EA’s Ignite and Frostbite 3 game engines benefit from new console hardware

This might not be news to you, but your PS3 and Xbox 360 are old. Nobody’s looking to unnecessarily remind you of this fact more than Electronic Arts. The marketing of the next-gen versions of FIFA 14, Battlefield 4 and Need for Speed: Rivals take a heavy PS4 or Xbox One-shaped blunt object to your noggin, telling you the way it is. “You haven’t played our games until you’ve played them on a next generation console” is the loud message. Or more accurately, “You haven’t played FIFA 14 until you’ve played it on a next generation console. The other two, you can play on a PC” is more accurate, from an objective-observer point of view. But in the end, there’s no doubt that EA’s game engines are different beasts when not constrained by the hardware limitations of the previous generation of consoles.

Playing with fire

‘Ignite’. If there ever was a reason to play the unwitting role of early adopter in this video game charade, this is it. Exclusive first-party games aside, EA’s new sports game engine is exclusive to next gen. Be it clever marketing gimmick or the most evolved AI engine ever created, Ignite makes a difference from a visual and experiential standpoint. The idea behind ignite was to have in-game athletes think, react, move and behave like their real-world counterparts based on game situations and the environment. The additional processing capability of Sony’s and Microsoft’s consoles makes all of this possible. More than simply running smoothly at a gorgeous 1080p, the next-gen FIFA 14 experience (I got my hands-on with it on a PS4) is simply unparalleled.

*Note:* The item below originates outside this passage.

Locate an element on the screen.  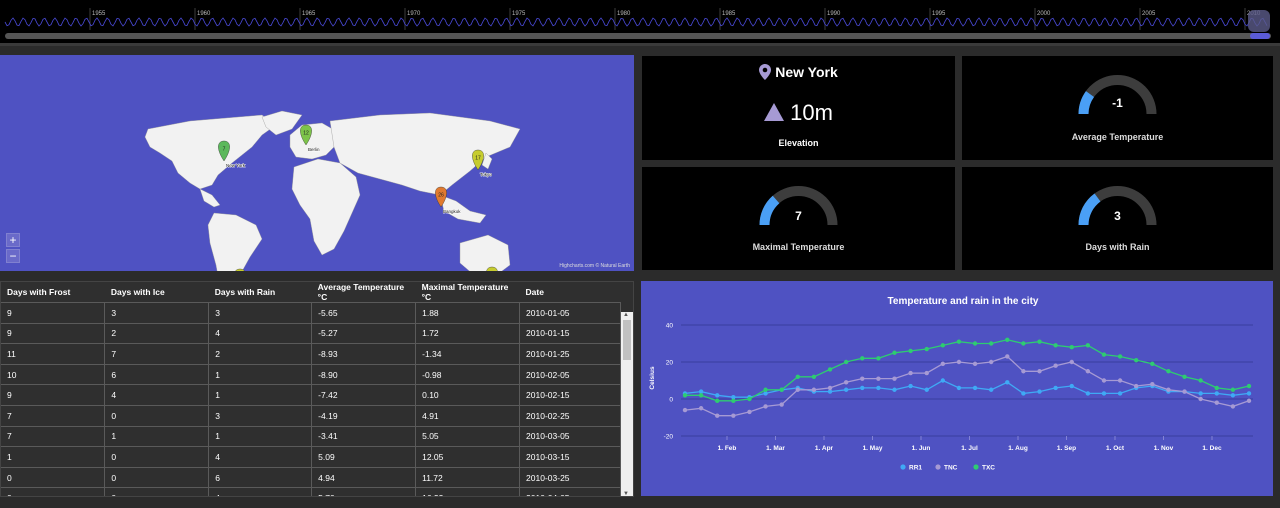
table-scrollbar: ▲ ▼ is located at coordinates (627, 404).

After only a couple of matches, there wasn’t the slightest doubt in my mind that this was the definitive version of the game — infinitely more stable, better looking, more responsive, and simply beautiful. Animations and player collisions almost have the air of believability unlike other iterations, production and presentation quality has been turned up to eleven (the game features fully rendered 3D crowds, albeit with inferior model quality when compared to the players) — the stadiums look as good as they do in real life. Whether or not the much-touted ‘Pro Instincts’ feature brings about a drastic change in on-pitch player reactions and behaviour, I don’t know, but the generally sluggish response times (from controller movement to player reaction) have been all but eliminated. Comical clashes between players are minimised as well — AI players almost seem ‘aware’ of their position with respect to other players on the pitch, with collisions few and far between, and there’s the odd attempt made by players to actively avoid tackles, or in worst-case-scenarios, brace for impact. The standing tackle button is now all but useless, save for in the direst of circumstances, as defenders are able to win the ball back by sheer force of movement and clever positioning. If not in a deliberate attempt, EA has managed to imbue a game of FIFA 14 (on the PS4 and Xbox One) with the qualities, particularly the ebb and flow, of a real football match. There’s no question that Ignite had made this a better game in every respect.


Like the previous generation version of FIFA, Battlefield 4 and NFS: Rivals were ‘inferior’ PS3 and Xbox 360 titles. Running at low resolutions and stripped of a lot of visual fidelity, forced 30fps frame rate cap, physics effects, and in Battlefield 4’s case, a reduced maximum multiplayer limit, the only saving grace for older console owners was the optional upgrade option to the PS4 and Xbox One. Again, there’s no doubt that the next-gen versions are better, and in Battlefield 4’s particular case, the game is almost comparable to the PC version (running on midrange hardware). The game is up-scaled to 1080p from 1600x900, runs at 60 frames and looks great on a large HDTV. NFS: Rivals is powered by the same Frostbite 3 engine that is behind Battlefield 4’s magic, but the strange 30fps cap that plagued other versions still appears to be in place. The resolution and visual fidelity of the PS4 version, however, still put the next-gen versions way ahead of the PS3 and Xbox 360.

If you own a powerful PC, perhaps Rivals and Battlefield 4 are better experienced on it — Rivals’ frame rate cap, for instance can be bypassed with a patch and BF4’s graphics settings are extremely scalable. But if you own older console versions, enjoy either of those games and have just picked up a new PS4, upgrading is a no-brainer. FIFA 14 next-gen, on the other hand, is in a league of its own. All three games are currently available for the Playstation 4 in India.